**Instructions for the task**
Copy only the lines from the one with "[Previous] (8, 31)" through the end of the records, exactly as they stand. No pictures belong in the copy.

**Provided entries**
_ _ _ _ _ _ _

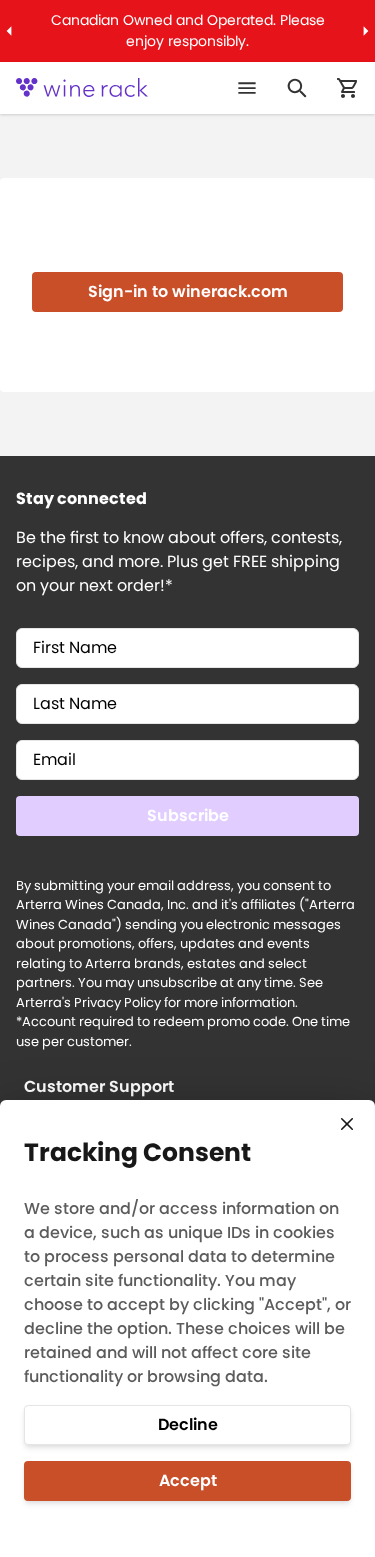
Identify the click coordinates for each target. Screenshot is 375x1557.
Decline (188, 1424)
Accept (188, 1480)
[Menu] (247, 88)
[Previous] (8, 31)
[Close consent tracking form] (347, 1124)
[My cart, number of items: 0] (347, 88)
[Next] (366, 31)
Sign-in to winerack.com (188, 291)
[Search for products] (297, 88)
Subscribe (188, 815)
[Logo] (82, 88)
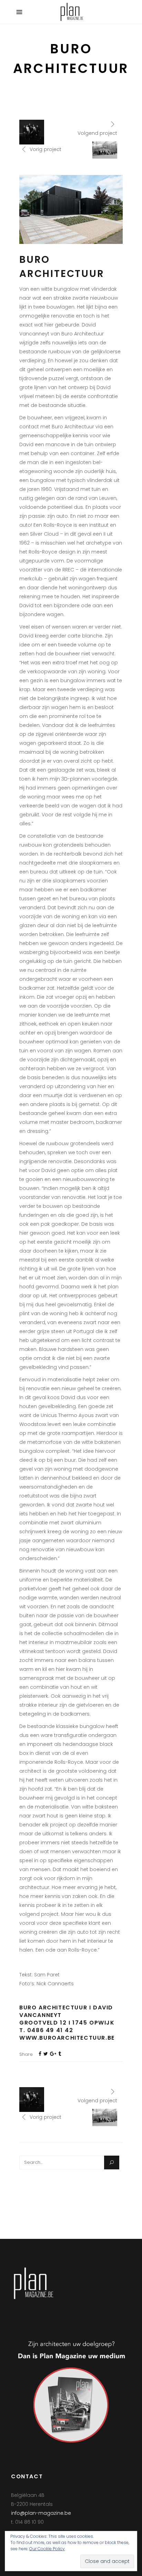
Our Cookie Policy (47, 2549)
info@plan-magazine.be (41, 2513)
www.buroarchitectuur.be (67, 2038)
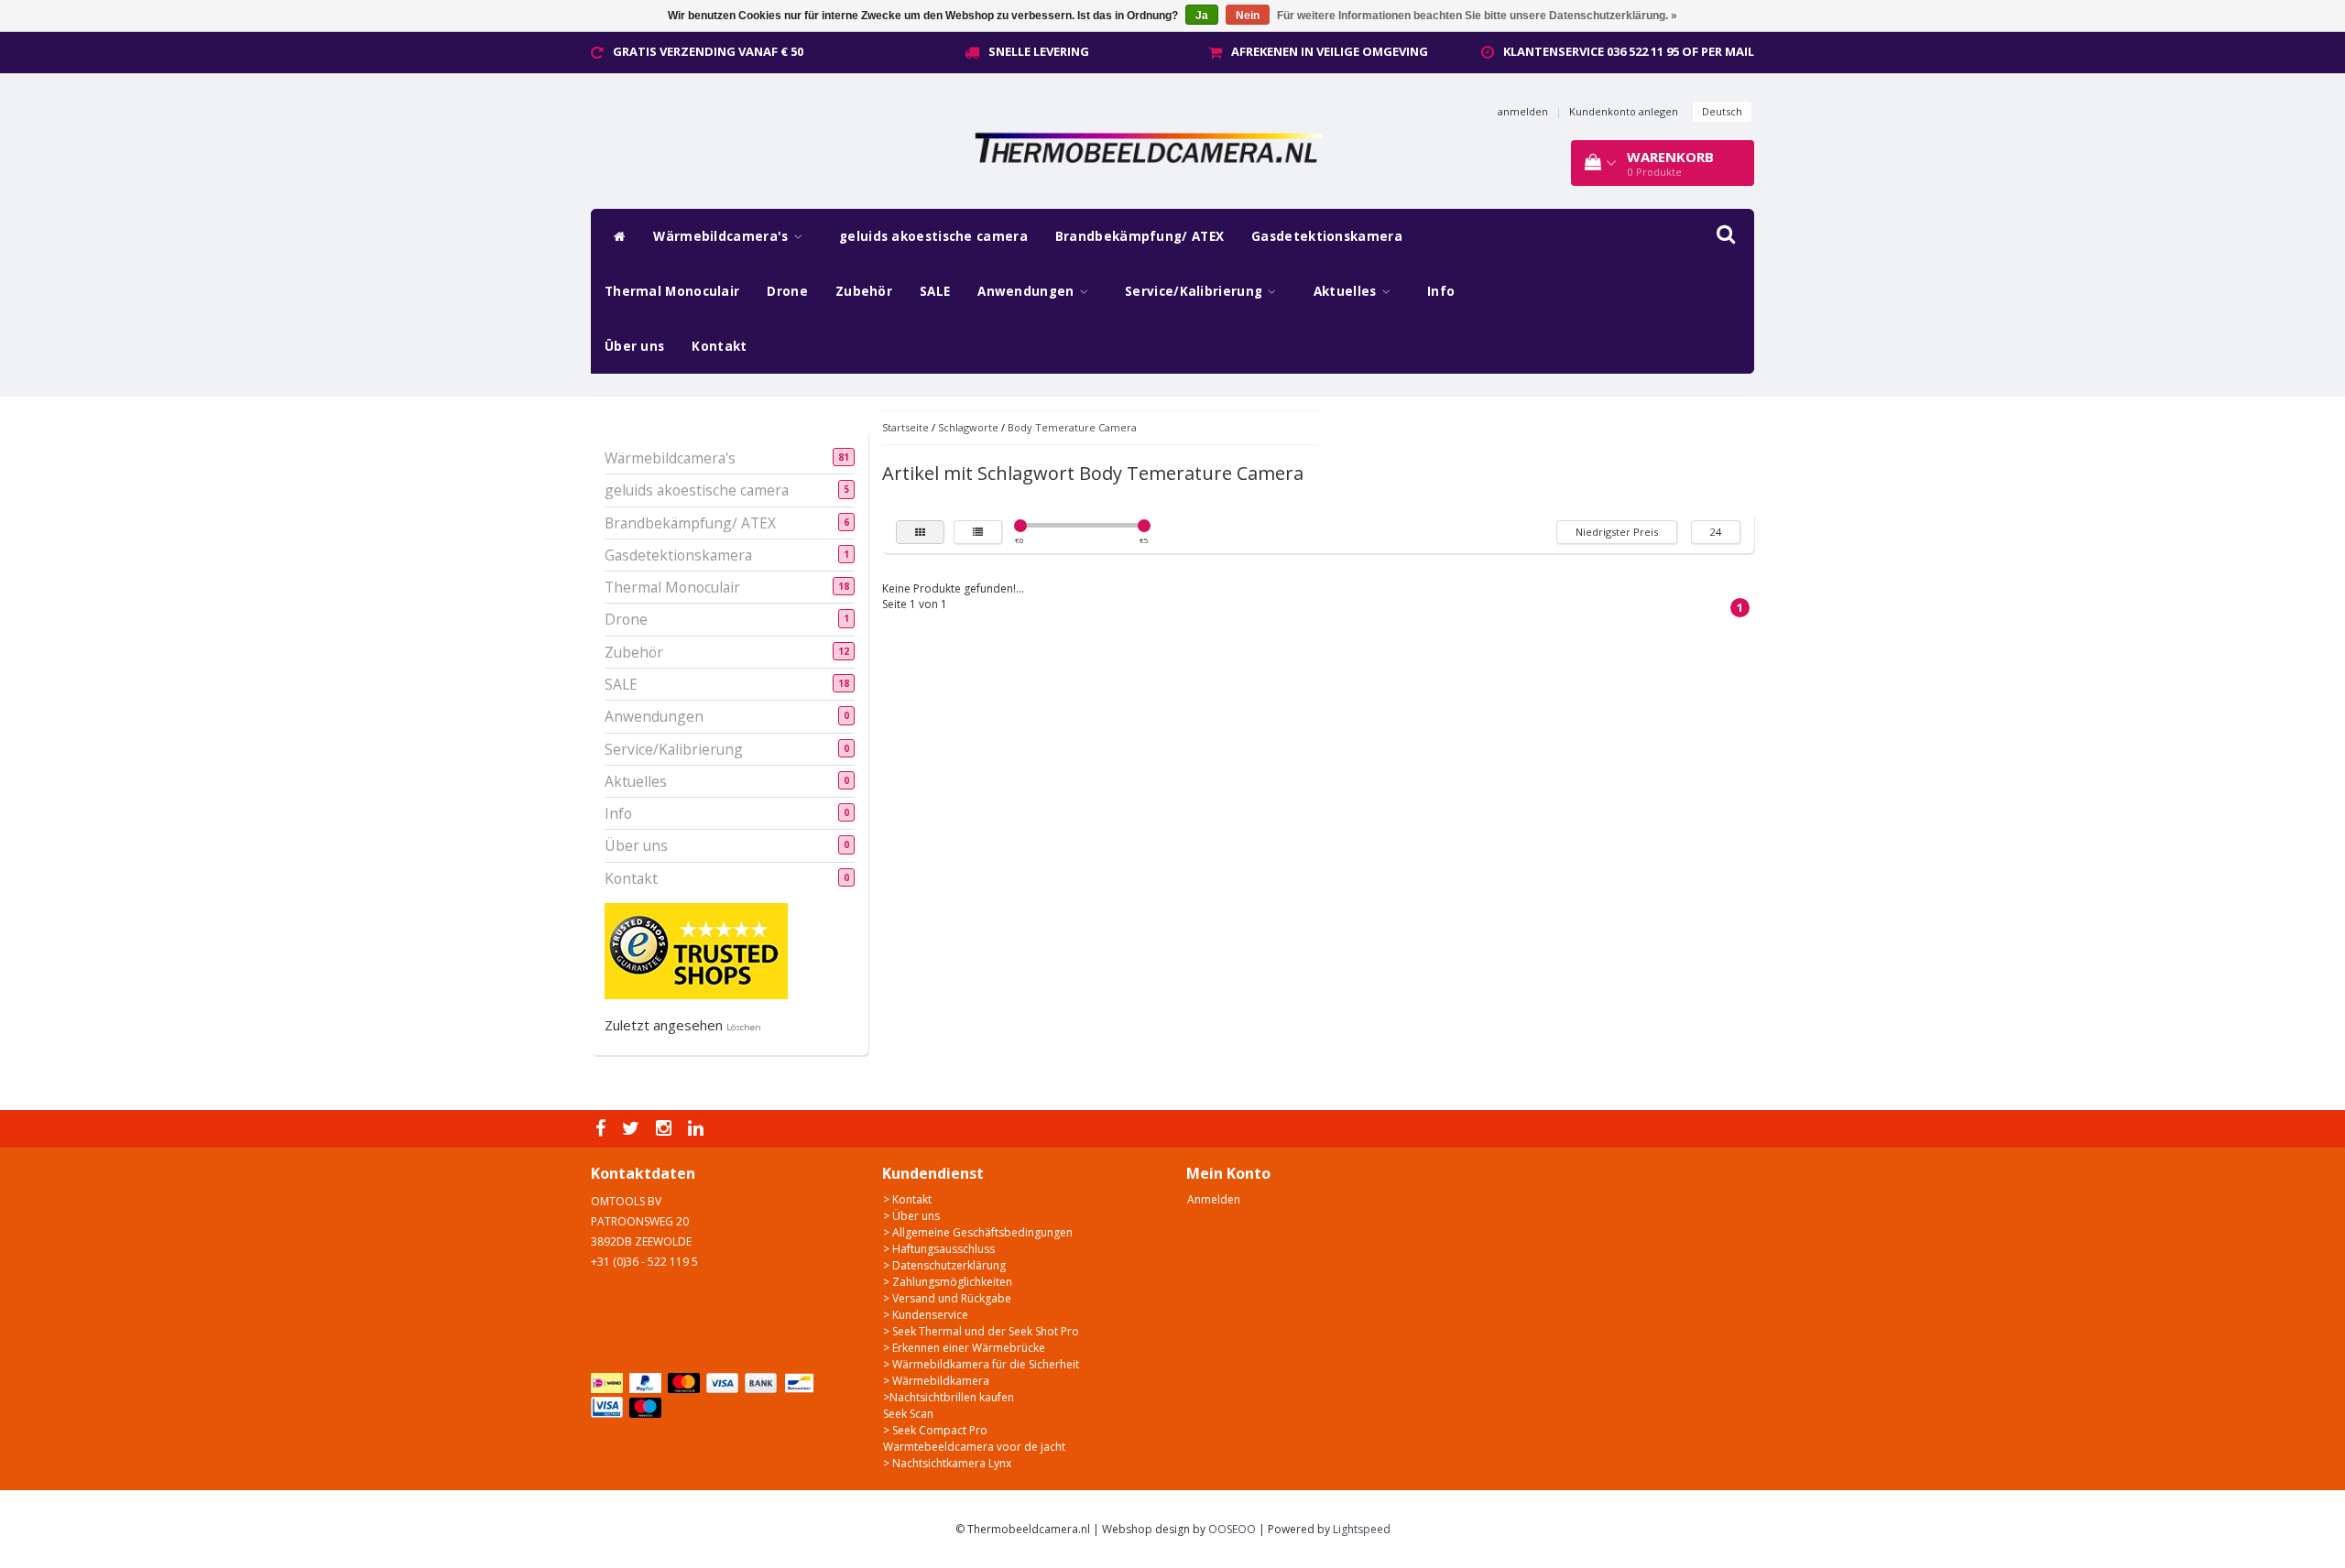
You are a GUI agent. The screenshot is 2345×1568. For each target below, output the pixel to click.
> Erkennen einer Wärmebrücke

_ _ _ _ _ _ _

**Problem solution**
[Previous] (8, 31)
[Close consent tracking form] (347, 1124)
[My cart, number of items: 0] (347, 88)
[Next] (366, 31)
Sign-in to winerack.com (188, 291)
[Search for products] (297, 88)
Subscribe (188, 815)
[Logo] (82, 88)
Our Cookie Policy (47, 2549)
info@plan-magazine.be (41, 2513)
www.buroarchitectuur.be (67, 2038)
You are a GUI agent. The screenshot is 2345×1568. For each target below, output the pixel to click.
> Erkennen einer Wärmebrücke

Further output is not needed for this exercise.